Researchers at the University of Illinois Urbana-Champaign have shown that molecular wires exhibit a highly efficient mode of charge transport across a wide range of different molecular compositions. The work -- published this month in Nano Letters – provides a direct experimental observation of the transition to resonant transport in single-molecule junctions.
Resonant transport will enable efficient, long-range charge transport in single-molecule junctions, which is essential for developing new high-performance molecular electronic devices that have long been of interest to quantum chemists, physicists, materials scientists, electrical engineers and microelectronics researchers.
The paper also describes a method to determine the transition to resonance, as well as a physical model that allows for the prediction of the transition to resonant transport in molecular wires. Above the resonant transition, the resistance of molecular wires significantly decreases and allows current to flow more easily. For these reasons, understanding the transition to resonant transport will aid in the design high-performance molecular devices with switchable properties.
“Our work provides a new fundamental understanding and general design strategy for building molecular wires to achieve efficient resonant transport,” said Charles Schroeder, a James Economy Professor in The Grainger College of Engineering’s Department of Materials Science & Engineering.
To experimentally measure charge transport through the molecule wires, the team used a technique known as the scanning tunneling microscopy-break junction method. In these experiments, a single-molecule junction is formed between two metal electrodes, and the resulting current flowing through the molecule is measured for a given applied bias.
“Interestingly, we also demonstrate transient, time-dependent charge transport measurements for single molecules, where a single-molecule junction is held at a fixed position and the current is measured as a function of time while applying step changes to the bias across the molecule,” said first-author Songsong Li, a recent doctoral alumnus from the Schroeder group. These experiments show that the resonant transition is reversible in single-molecule junctions.

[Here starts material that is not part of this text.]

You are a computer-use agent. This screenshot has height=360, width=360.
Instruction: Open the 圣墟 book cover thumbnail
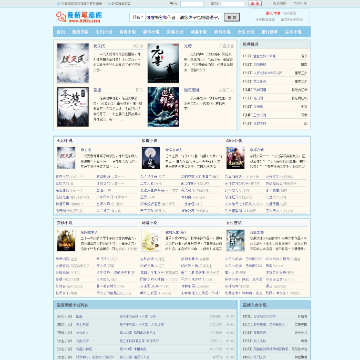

The research was a collaboration between the Schroeder Group and Jeffrey Moore and Martin Burke’s groups in the Department of Chemistry and the Beckman Institute for Advanced Science and Technology at Illinois. The research was supported by the Joint Center for Energy Storage Research (an Energy Innovation Hub funded by the U.S. Department of Energy), the Department of Defense Multi-University Research Initiative and the Defense Advanced Research Projects Agency’s Accelerated Molecular Discovery Program.